Firstly, let's correct some notational mistakes: $L(n,\theta|x)$ is $p(x|n,\theta)$, but in the third line of the derivation of $\pi(n|x,\theta)$, you substitute the expansion of $L(n,\theta|x)$ in place of $L(n|x,\theta)$. However, since in terms of $n$, we have $L(n|x,\theta)=p(x,\theta|n)=p(x|\theta,n)p(\theta|n)=L(\theta,n|x)\pi(\theta)\propto L(\theta,n|x)$ what you've substituted is correct with $\propto$ argument present (not with $=$).

Another typo: $e^{-\mu}e^{-(1-\theta)}$ seems to be equal to $e^{-\mu(1-\theta)}$ in the sixth-line of the same derivation; but it is not. Again, this term doesn't depend on $n$, so $\propto$ argument holds, and we can simply add the term $e^{-\mu(1-\theta)}$ to the multiplication without disturbing anything.

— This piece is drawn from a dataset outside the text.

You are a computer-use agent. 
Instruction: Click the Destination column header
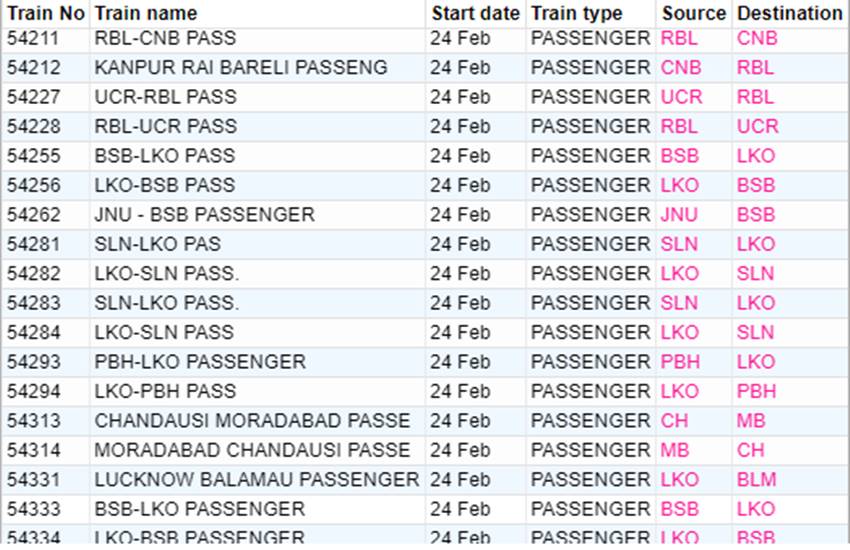coord(789,13)
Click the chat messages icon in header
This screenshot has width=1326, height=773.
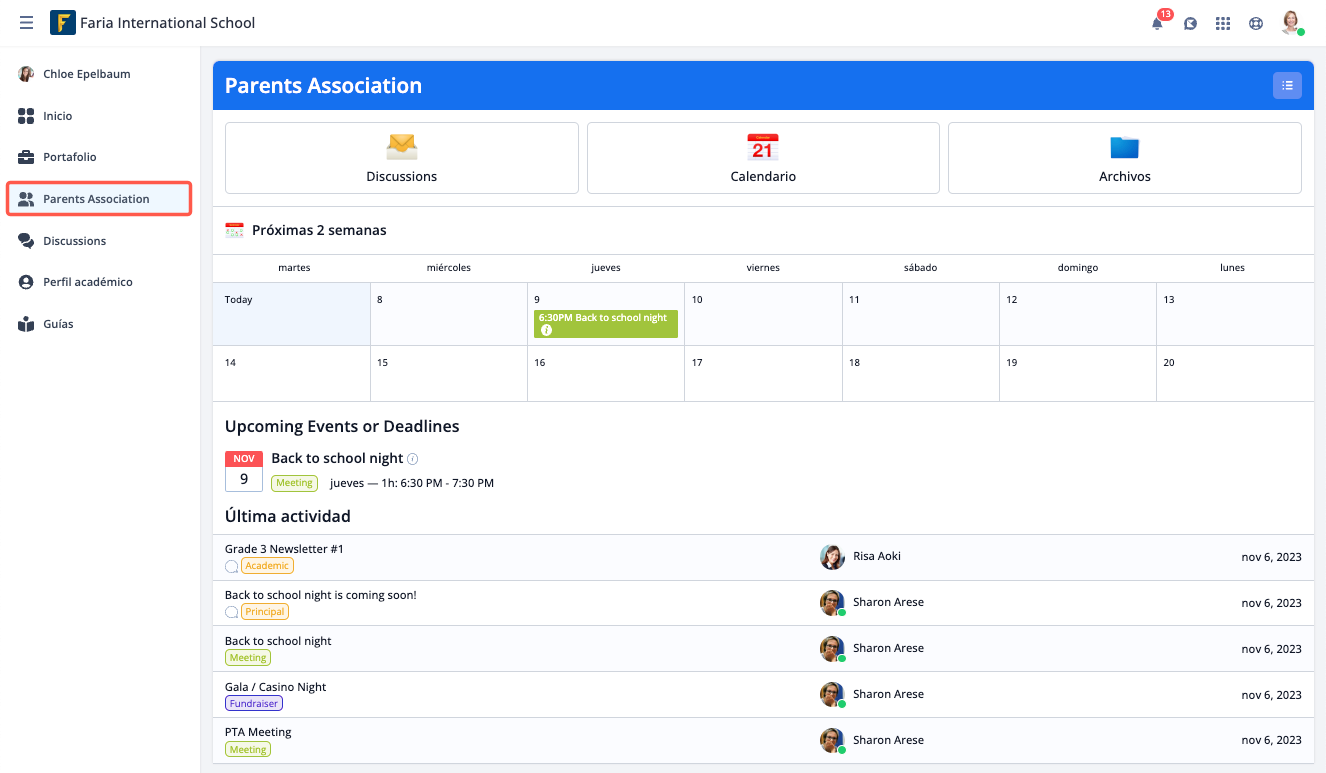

For the final result, i.e. $$\pi(n|x,\theta)\propto \frac{ (\mu(1-\theta))^{n-x} e^{-(\mu(1- \theta))}}{(n-x)!}$$ the PDF (or PMF) is in shifted Poisson form if we let $\lambda=\mu(1-\theta)$, and $n\geq x$, i.e. $n=x+Y$, where $Y$ is Poission.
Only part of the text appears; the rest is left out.